A minister from the Galmudug administration told the Associated Press the kidnapped man was a US engineer who came to Somalia to carry out an evaluation for building a deep water port in the town of Hobyo.
The gunmen severely beat the foreigner's Somali companion when he begged them not to take the man, said the minister, speaking on condition of anonymity.
A staff member at the Embassy Hotel, where the man was staying, told AP the American had gone to the airport to drop off an Indian colleague. The hotel said that the man had both American and German citizenship.
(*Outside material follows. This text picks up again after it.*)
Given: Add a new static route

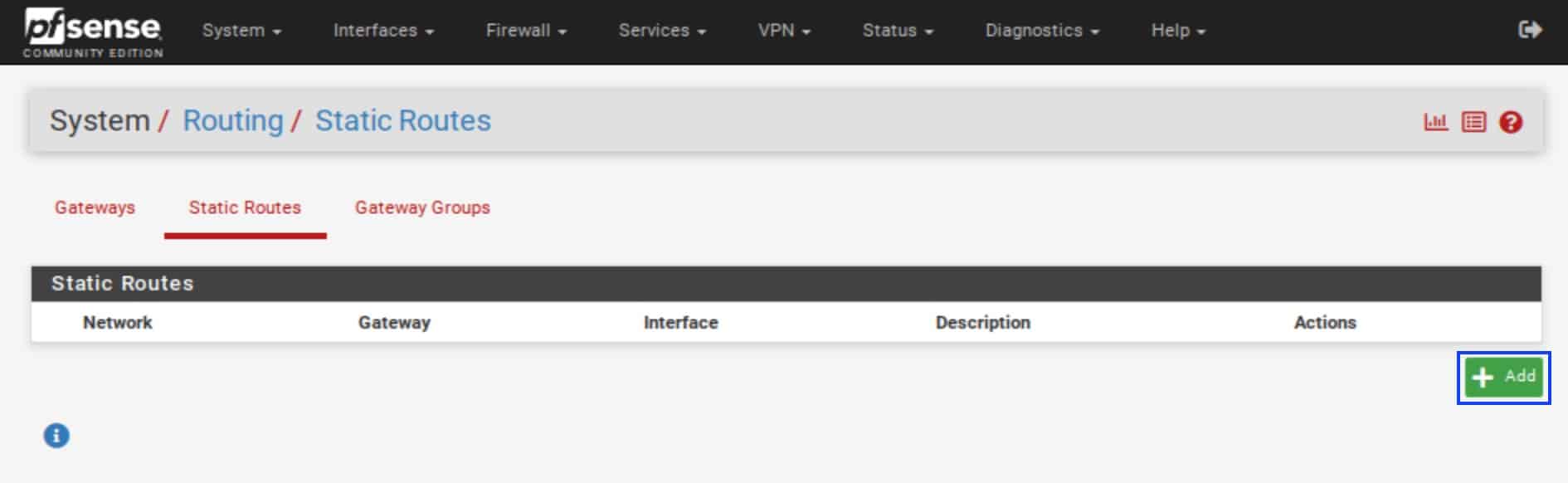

Kidnappings for ransom are relatively common in the Horn of Africa country, considered among the most dangerous countries in the world for journalists, aid workers and private contractors to work in.
In October, gunmen kidnapped a US woman and a Danish man working for the Danish Demining Group in Galkayo. They are still being held.
At least four aid workers, a French military official, a British tourist taken from Kenya and hundreds of sailors are currently being held captive.
Meanwhile, the Islamist group al-Shabab, said one of its foreign commanders was killed during an airstrike on Saturday.
The vehichle of Hilal al-Barzawi, a British-Lebanese, was struck by a missile, killing him and two others, Sheikh Ali Rage, a spokesman for the armed group, said.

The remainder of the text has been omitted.